↓↓↓
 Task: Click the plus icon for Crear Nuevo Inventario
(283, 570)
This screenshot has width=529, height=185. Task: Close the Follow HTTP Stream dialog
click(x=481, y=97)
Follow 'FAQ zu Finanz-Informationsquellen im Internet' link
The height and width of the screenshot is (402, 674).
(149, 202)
↑↑↑
_Instructions to follow_
Please write out the records again, switching "Task" to "Instruction" everywhere and leaving everything else unchanged.

_Worked solution_
 Instruction: Click the plus icon for Crear Nuevo Inventario
(283, 570)
This screenshot has width=529, height=185. Instruction: Close the Follow HTTP Stream dialog
click(x=481, y=97)
Follow 'FAQ zu Finanz-Informationsquellen im Internet' link
The height and width of the screenshot is (402, 674).
(149, 202)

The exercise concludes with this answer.